The classic use of oil salvage is in dry sump lubrication
systems in which the oil that is supplied by the pressure pump drains off the
engine as a frothy, thoroughly-mixed air-oil suspension into a relatively
shallow, low-capacity, sump that is often contoured around the rotating
crankshaft-assembly. In this system,
there are several scavenge pump stages that pump the aerated oil from the “dry”

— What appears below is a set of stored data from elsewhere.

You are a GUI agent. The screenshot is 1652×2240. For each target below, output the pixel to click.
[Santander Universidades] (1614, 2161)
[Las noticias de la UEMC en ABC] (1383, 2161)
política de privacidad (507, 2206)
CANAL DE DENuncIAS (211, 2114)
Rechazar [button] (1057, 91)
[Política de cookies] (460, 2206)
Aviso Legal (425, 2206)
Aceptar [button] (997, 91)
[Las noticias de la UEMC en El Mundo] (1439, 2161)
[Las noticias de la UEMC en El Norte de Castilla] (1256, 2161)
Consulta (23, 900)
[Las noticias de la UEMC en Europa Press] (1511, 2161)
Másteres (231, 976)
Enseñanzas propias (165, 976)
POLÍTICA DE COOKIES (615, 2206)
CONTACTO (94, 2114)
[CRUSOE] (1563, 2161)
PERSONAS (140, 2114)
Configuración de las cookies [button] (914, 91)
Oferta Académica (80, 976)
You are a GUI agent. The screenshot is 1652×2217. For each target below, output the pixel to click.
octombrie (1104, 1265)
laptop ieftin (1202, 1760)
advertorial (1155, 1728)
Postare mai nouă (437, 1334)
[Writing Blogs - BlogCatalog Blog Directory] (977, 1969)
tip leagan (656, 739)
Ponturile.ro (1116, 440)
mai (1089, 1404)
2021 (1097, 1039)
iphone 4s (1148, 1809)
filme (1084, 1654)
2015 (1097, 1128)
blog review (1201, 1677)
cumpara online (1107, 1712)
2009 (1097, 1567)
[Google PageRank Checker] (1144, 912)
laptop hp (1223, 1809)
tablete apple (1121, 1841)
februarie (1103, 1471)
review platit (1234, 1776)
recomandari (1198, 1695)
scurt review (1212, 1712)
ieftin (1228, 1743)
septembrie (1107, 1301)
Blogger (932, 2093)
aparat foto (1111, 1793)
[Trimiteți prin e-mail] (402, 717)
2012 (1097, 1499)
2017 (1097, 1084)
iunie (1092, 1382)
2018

sump and into the external oil tank that has the dual-assignment of (1) storing
the major amount of the engine oil supply and (2) de-aerating the mixture being
returned by the scavenge pump(s). After lubricating
the various components, the oil flows into the sump at the bottom of the engine
and from here the scavenge stages of the pump retrieves the highly-aerated oil,
delivering the mix through a filter and then to a centrifugal and
boundary-layer air-oil separation system in the oil tank. The air extracted
from the scavenge oil exits the system through the breather and the result is
cool, clean oil into the external tank ready for recirculation.
Aircraft turbine engine with oil scavenging system.
Oil salvage systems are especially critical in
aviation. In car engines, used oil is
able to drain down into the oil pan, where it can be circulated back through
the engine or cooling system but at altitude, gravity or air pressure may not
be sufficient for oil to drain on its own and for these reasons aircraft are
equipped with scavenge pumps to help pull the used oil out of the engine into a
reservoir for cooling, de-aerating, and recirculation. In hard-to-empty areas that are far from the
oil sump (like the rear of the engine) a scavenge pump prevents the pooling of
used oil. The aircraft scavenge pump
system does not have its own power source, but operates on a designated line
from the main electrical system and on bigger aircraft powered by turbines with
large oil capacity, as many as six scavenge pumps may operate in unison.